▶ _Task goal_:
Exactly the lines from the one containing "You are a GUI" through the end of the listing below are required, restated word for word and without pictures.
★ ★ ★ ★ ★
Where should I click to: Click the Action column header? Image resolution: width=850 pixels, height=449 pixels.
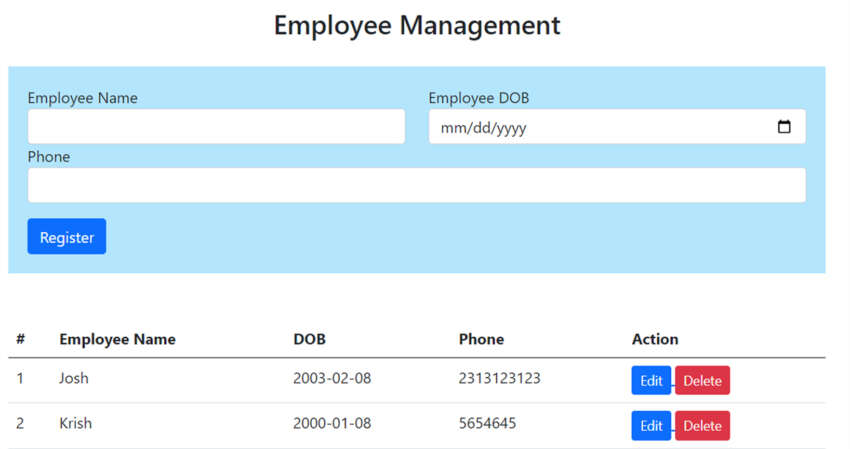click(x=655, y=339)
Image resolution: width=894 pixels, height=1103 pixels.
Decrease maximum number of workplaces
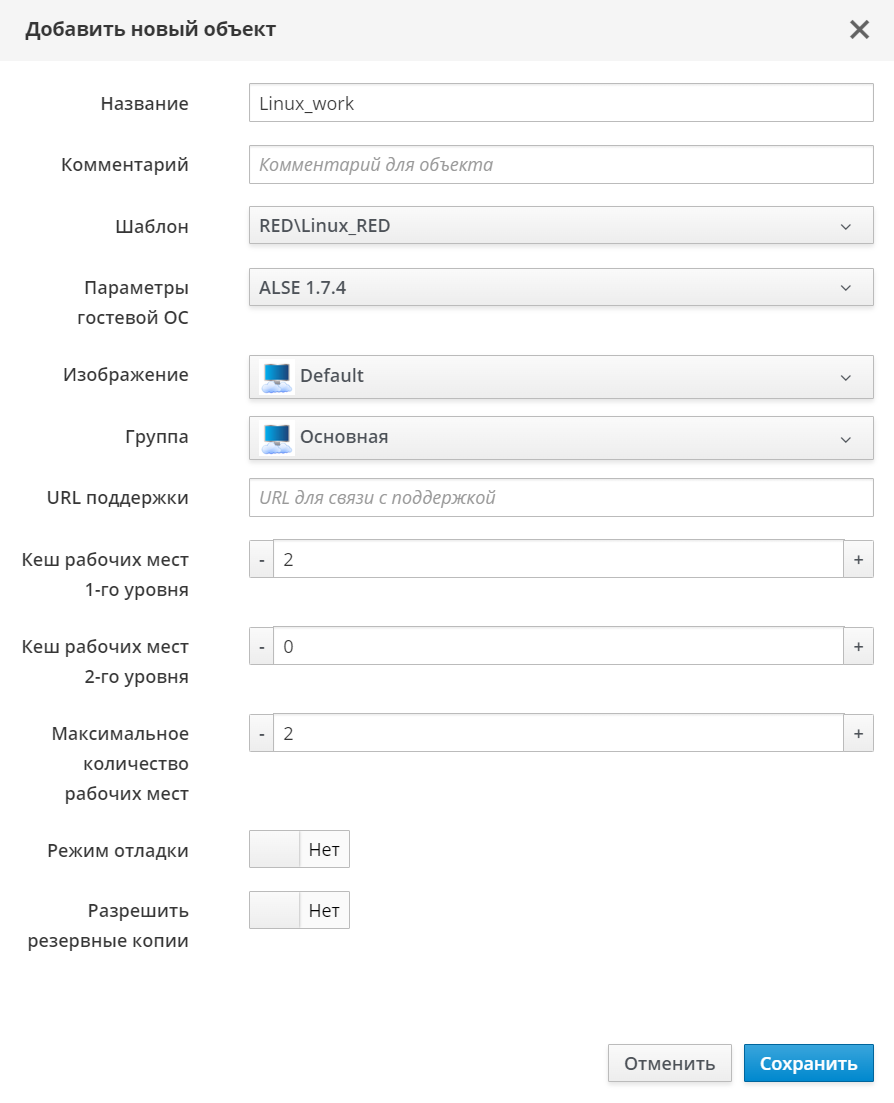coord(261,734)
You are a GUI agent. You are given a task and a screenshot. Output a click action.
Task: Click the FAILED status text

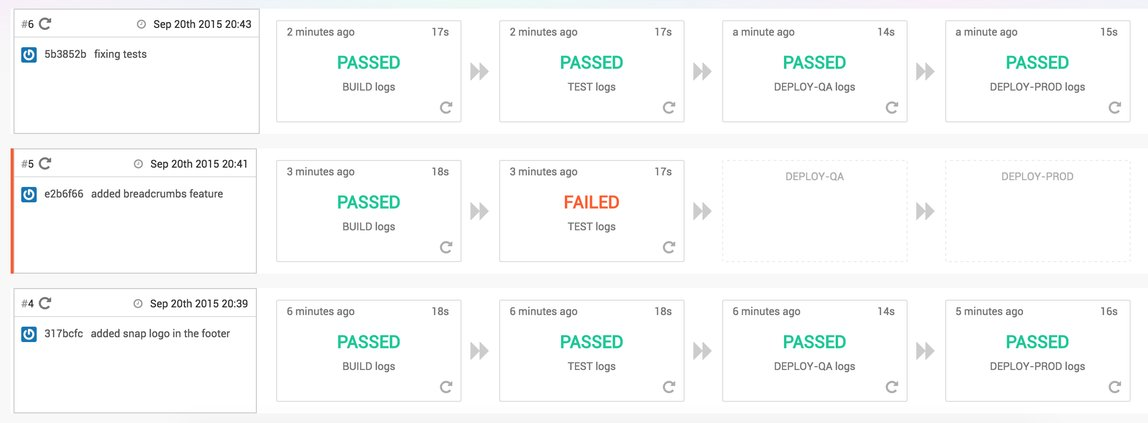[591, 202]
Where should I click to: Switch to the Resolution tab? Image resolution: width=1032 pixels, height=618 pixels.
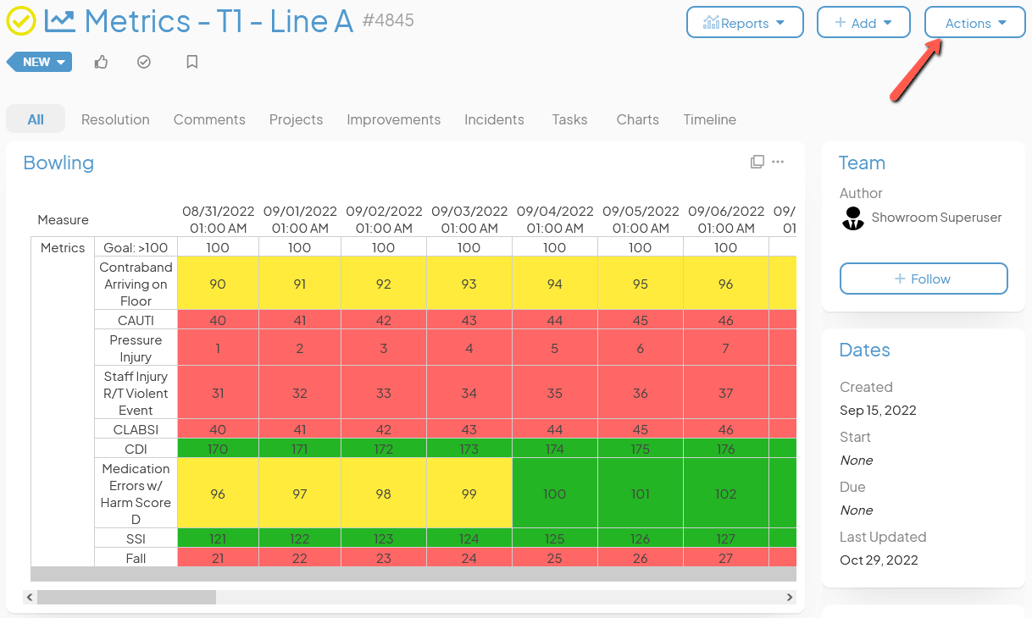pyautogui.click(x=115, y=119)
★ ★ ★ ★ ★
▶ _Reply to the exercise_:
You are a GUI agent. You are given a task and a screenshot. Output a click action.
Task: Click the FAILED status text

[591, 202]
Where should I click to: Switch to the Resolution tab? Image resolution: width=1032 pixels, height=618 pixels.
pyautogui.click(x=115, y=119)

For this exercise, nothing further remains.